Southgate makes her debut as a writer to watch in this compelling, provocative tale of how race and class ensnare Hansen, Washington, and Bryson as they journey toward an inevitable and ultimately tragic confrontation.
PUBLISHERS WEEKLY
An upscale New England prep school is the setting for an intense confrontation between a brilliant Latin teacher and a precocious student in Southgate's quietly stunning second novel (after Another Way to Dance). Jeremy Washington is the erudite African-American academic whose carefully constructed world begins to collapse with the simultaneous arrival of Jana Hansen, a high-spirited, divorced English teacher, and Rashid Bryson, one of the few African-American students at the elite Chelsea School.
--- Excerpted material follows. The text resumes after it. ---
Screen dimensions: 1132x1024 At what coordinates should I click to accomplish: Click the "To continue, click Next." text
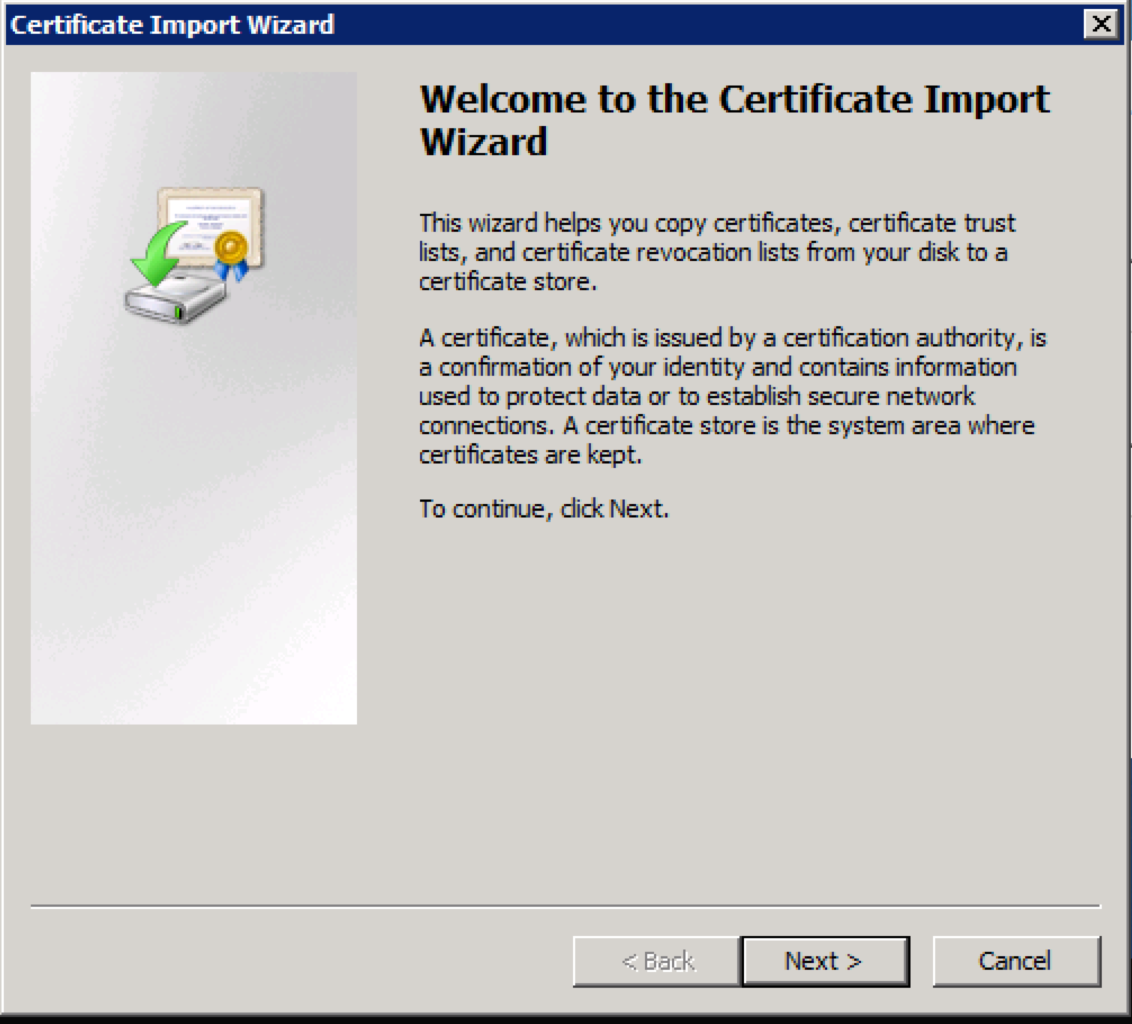(x=543, y=509)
Hansen makes the first dent in Washington's emotional armor when the attraction between the two teachers bubbles over into a romantic night after they chaperone a school dance. But Hansen is put off by Washington's reluctance to help her with the troubled Bryson, who is struggling to deal with the tragic death of his brother, Kofi, a former scholarship student whose promising stint at a private school was curtailed when he was killed in a random shooting in their Brooklyn neighborhood. Washington cites the youth's lack of discipline as the reason for his unwillingness, but when Bryson calls out Washington after receiving a blatantly unfair grade in Latin class, their meeting strikes a chord from Washington's own troubled past that reveals the real source of his antipathy. Southgate is a compelling storyteller who slowly builds tension while drawing three marvelously diverse characters, and her plot transcends its racial themes as she steers her charges toward a surprising but believable ending. This is a deeply thoughtful, literate novel, and Southgate's ability to explore the social and emotional elements that unite and divide us establishes her as a serious talent.